Lots of famous folks go on there (I got to ask Peter Mayhew some questions) but also avg folks. One I read tonight was:
IamA Movie Theater Employee AMA!
http://www.reddit.com/r/IAmA/comments/1ph5ir/iama_movie_theater_employee_ama/
(So you can see why one would link right to reddit in cases like that)
More here and a list on the right side of upcoming ones (and yes, they do verify people before they can do an AMA)
http://www.reddit.com/r/IAmA/
I can spend hours there....
Eleanors38
(18,318 posts)There was a posting here, and an Esquire article about the political "centrism" of younger people. Does this purge or ban seek to rid Reddit of sources which its main viewers consider "Bo-r-r-i-n-n-g" and irrelevant to its youth-oriented mission?
I read earlier this year an article in the alternative weekly Austin Chronicle where Reddit and other private sites were trying to become the new legitimizing forces for national discussion & policy, thereby replacing the diminishing roll of MSM. The Ask me Anything feature was mentioned, btw.
The Straight Story
(48,121 posts)and someone else already created a new subreddit for politics that does not ban any sources.
The whole idea was not to have people posting what they call blogspam - that is, loosely, when you post links to sites which the story didn't originate on and that are more focused on commentating on news stories (again, a somewhat loose definition).

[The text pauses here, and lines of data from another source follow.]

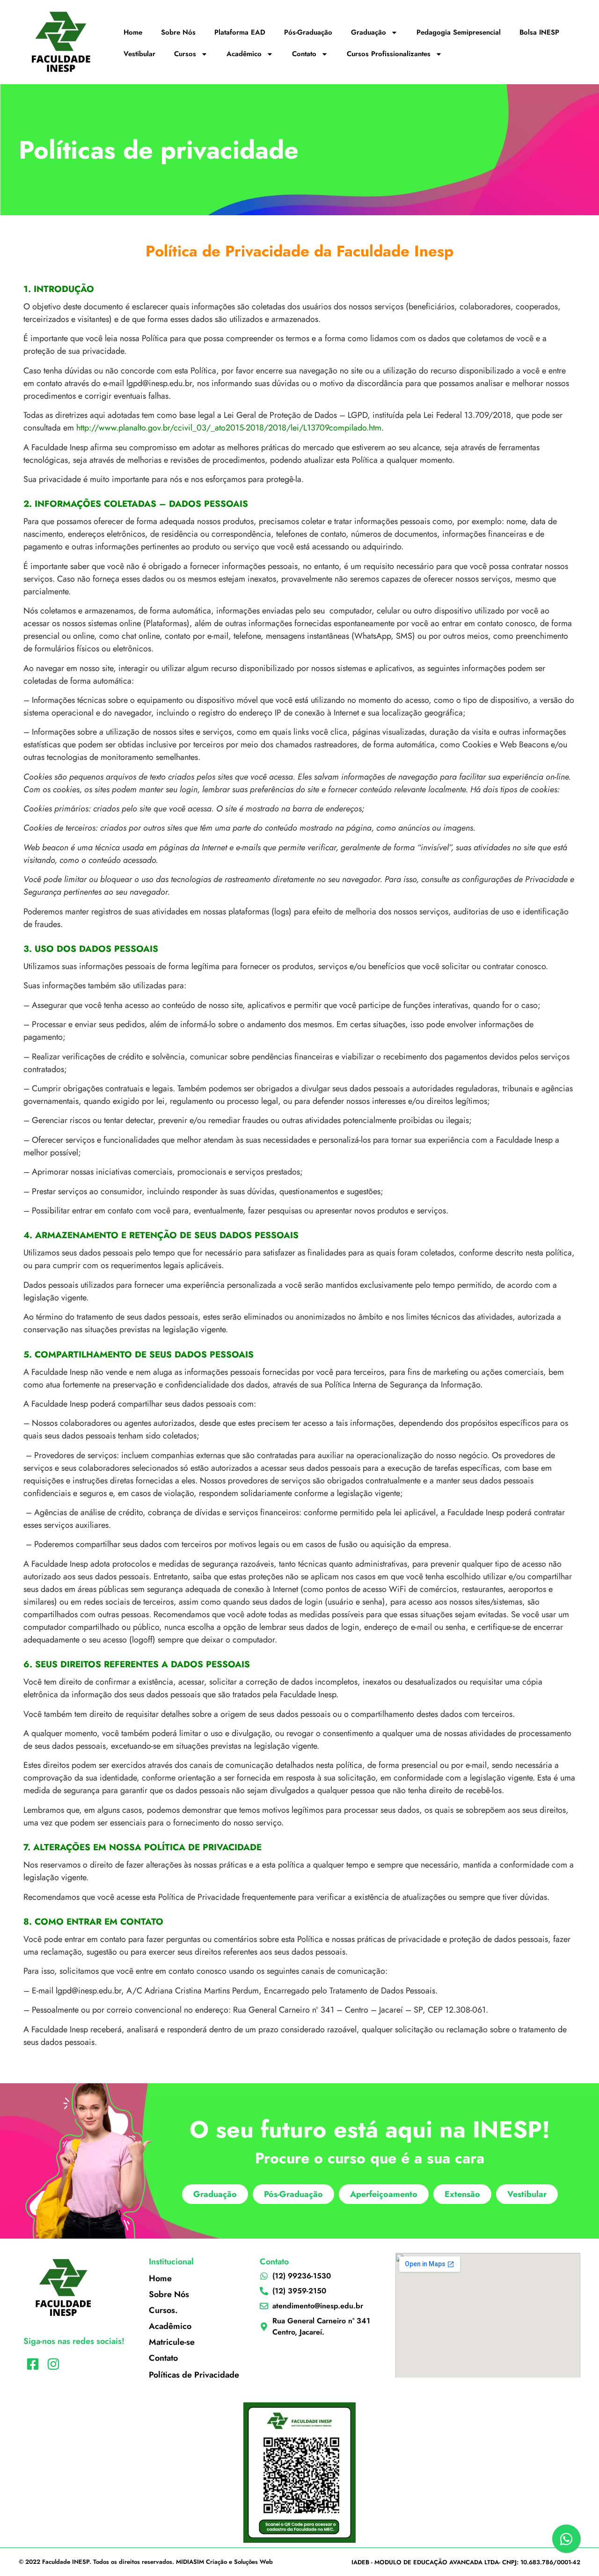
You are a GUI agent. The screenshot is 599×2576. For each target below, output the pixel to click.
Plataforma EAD (239, 32)
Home (133, 32)
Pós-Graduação (308, 32)
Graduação (368, 32)
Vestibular (139, 54)
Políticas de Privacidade (194, 2375)
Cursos (185, 54)
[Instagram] (53, 2364)
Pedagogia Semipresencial (458, 32)
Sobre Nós (178, 32)
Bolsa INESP (539, 32)
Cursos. (163, 2310)
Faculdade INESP (65, 2561)
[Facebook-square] (32, 2364)
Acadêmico (244, 54)
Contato (304, 54)
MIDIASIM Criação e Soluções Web (224, 2561)
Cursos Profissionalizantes (389, 54)
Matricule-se (172, 2342)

DU is not a news originator on most our posts. Others asked about freerepublic/etc - they didn't make the list most likely because no one used them anyway (the list has grown and changed over time).
It is not that the banned sites are 'bad' they just weren't seen as news and more of commentary on the news.
I don't agree with mods on it myself - the community can upvote/downvote themselves and don't need to be babysat. I can understand the logic, just not the heavy handed implementation.
TroglodyteScholar
(5,477 posts)I've never spent a moment on Reddit that was worthwhile. And the same can probably be said of the people who use it every day.
BootinUp
(47,144 posts)mattclearing
(10,091 posts)Seriously, I'll take Alternet and Vice to Reddit, which is basically a comments section without journalism, anyday.